Grimaldo was born in Madrid in 1660 to a wealthy family who had gained experience serving in the administration of the colonies of the Spanish Empire. In 1683 he was admitted into the Order of Santiago as a gesture to his parentage,[1] but while he began to be acknowledged as a rising politician he failed to gain any serious appointment in government until the 1690s when the old dynasty died out.

War of the Spanish Succession[edit]

Grimaldo became a follower of the politician Jean Orry who had arrived in Madrid in 1695. Grimaldo was found a position in the Ministry of War and Finance. He continued in this position throughout the War of the Spanish Succession.

Chief Minister[edit]

First Spell[edit]

Grimaldo became Secretary of State for the first time in 1714. It was a turbulent era for Spain, as they had been forced to accept the loss of huge amounts of territory (particularly to Austria in Italy, as well as losing Minorca and Gibraltar to Britain). Grimaldo helped to re-assert Spain, rebuilding its shattered army and navy.
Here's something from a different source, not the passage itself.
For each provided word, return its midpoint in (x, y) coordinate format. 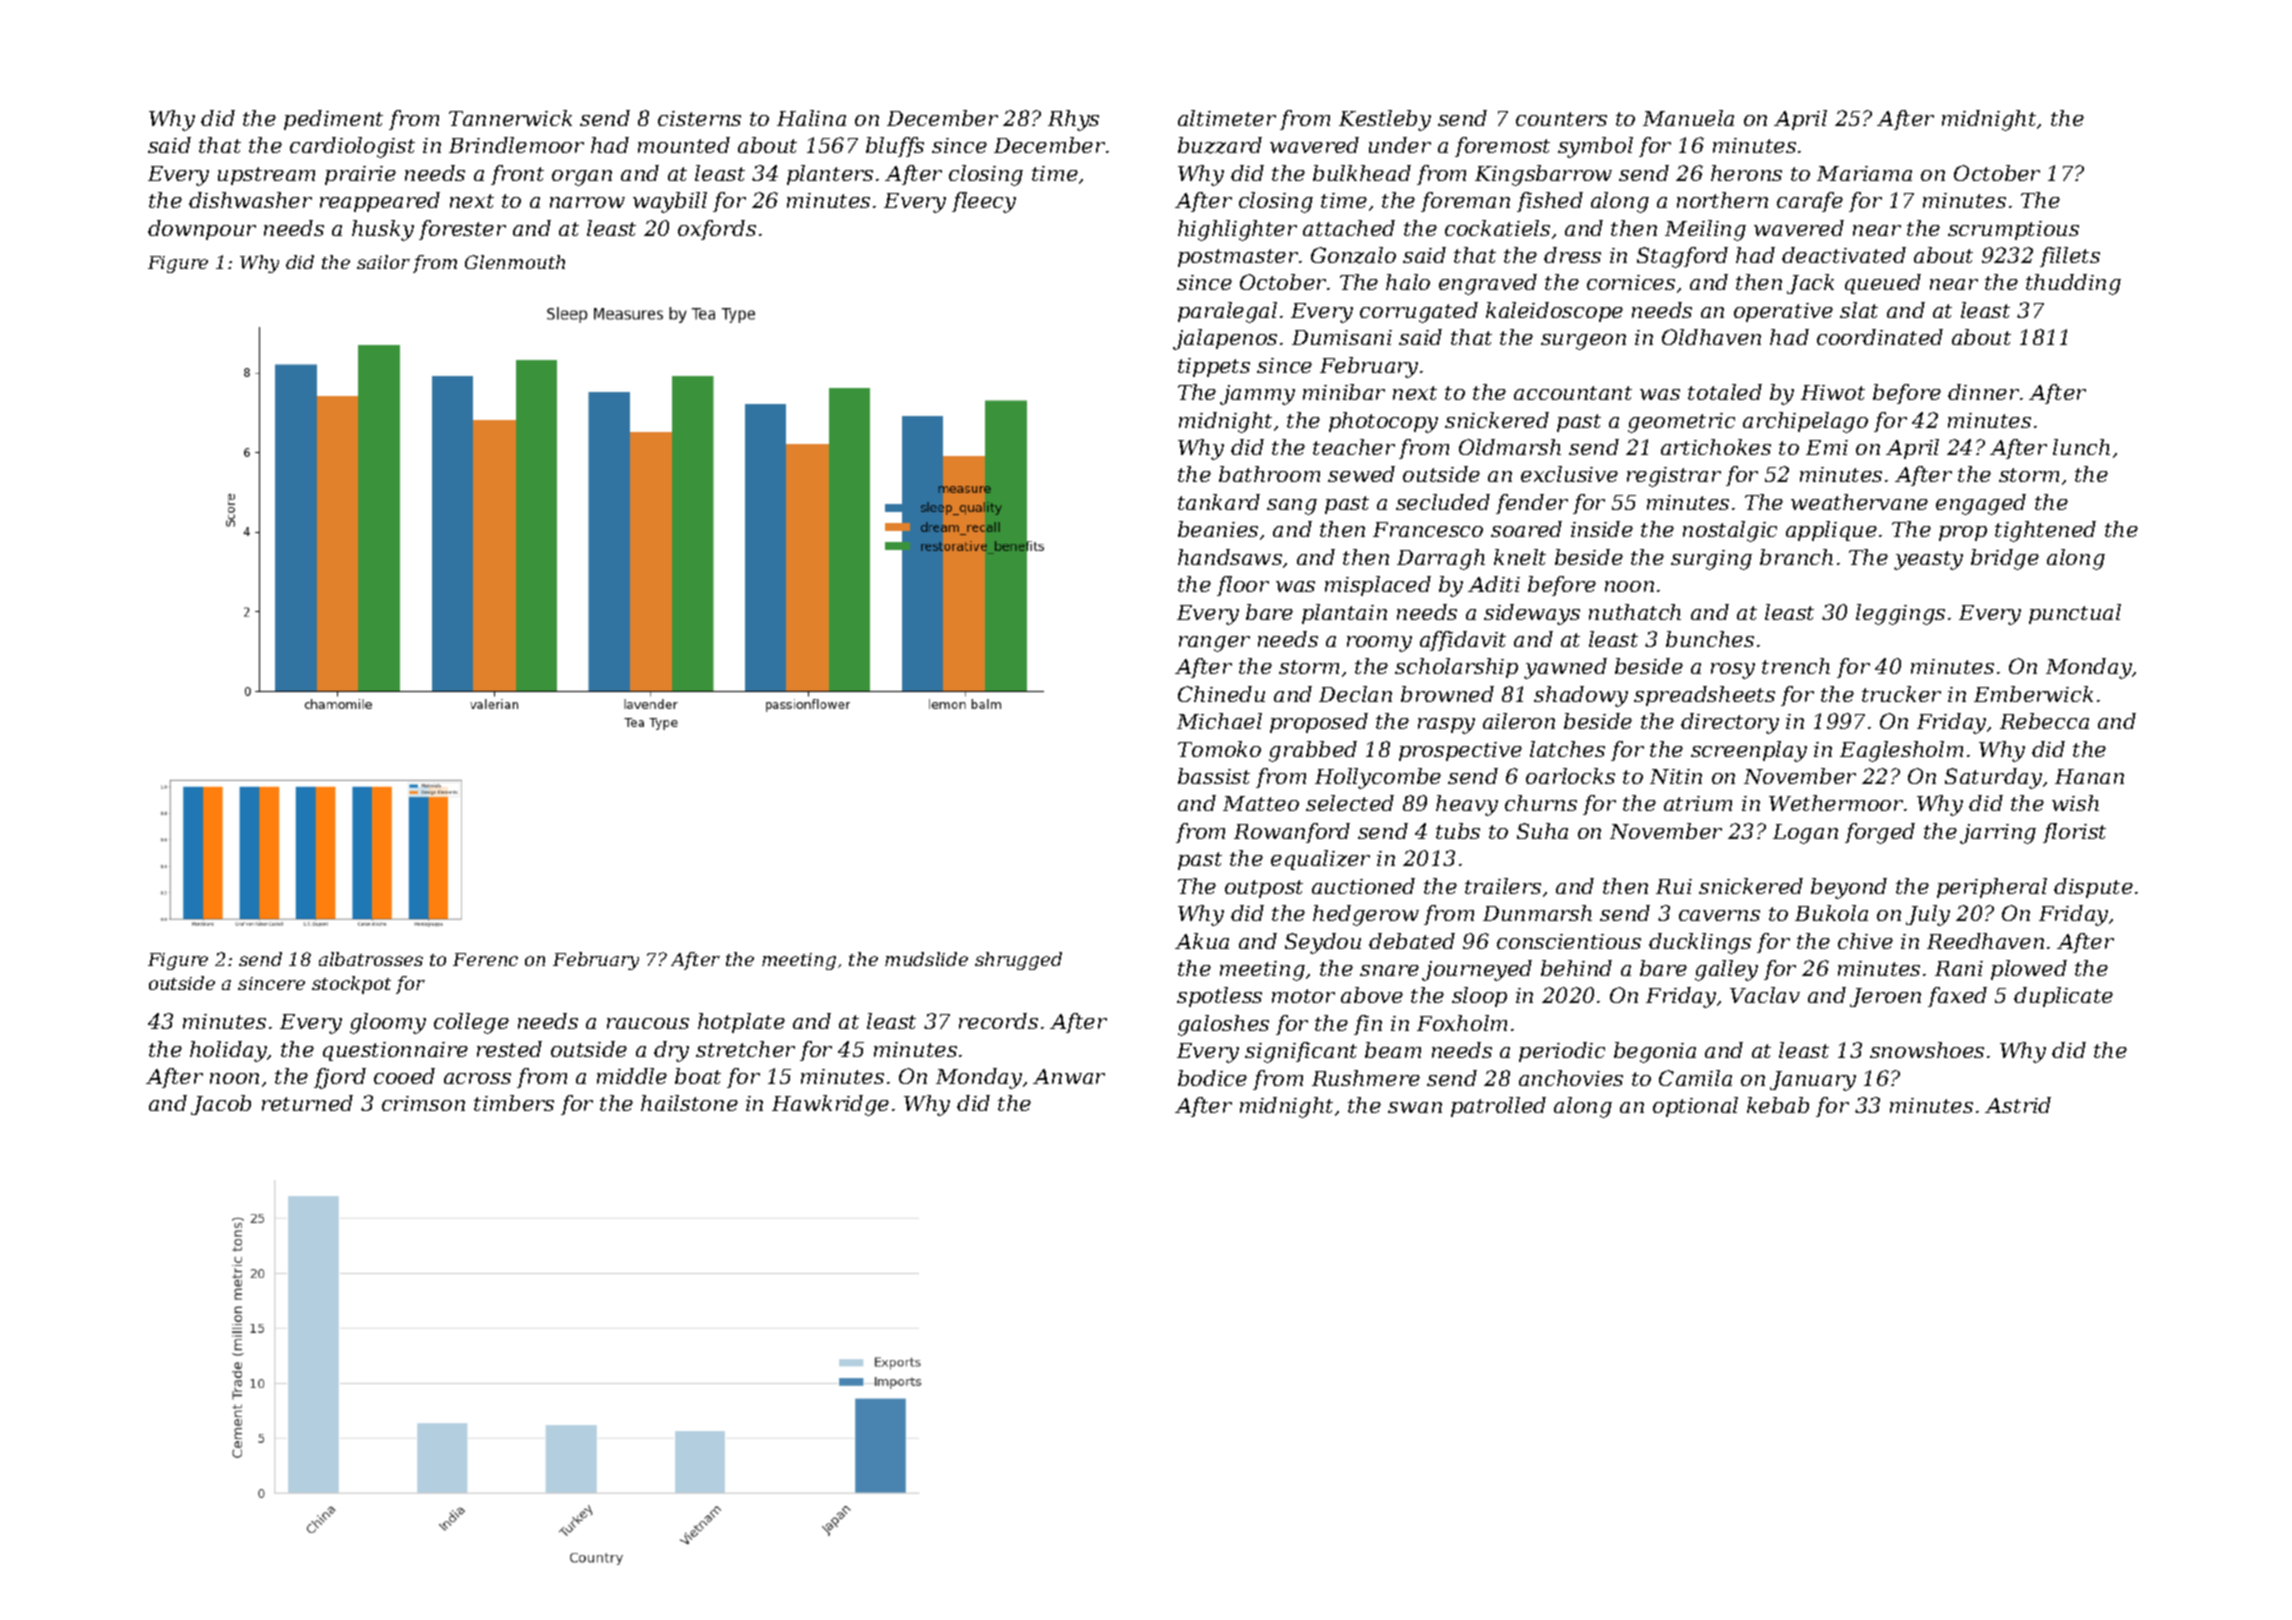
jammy (1257, 395)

Second Spell and Retirement[edit]

When the King briefly stepped down in 1724, often attributed to a fit of madness or a desire to be considered a claimant to the French throne, Grimaldo left office with him. When the King returned after only a year Grimaldo came with him, but was now increasingly in bad health and he was forced to retire from government. In 1733 he was made a Marquis, and died the same year at the age of seventy three.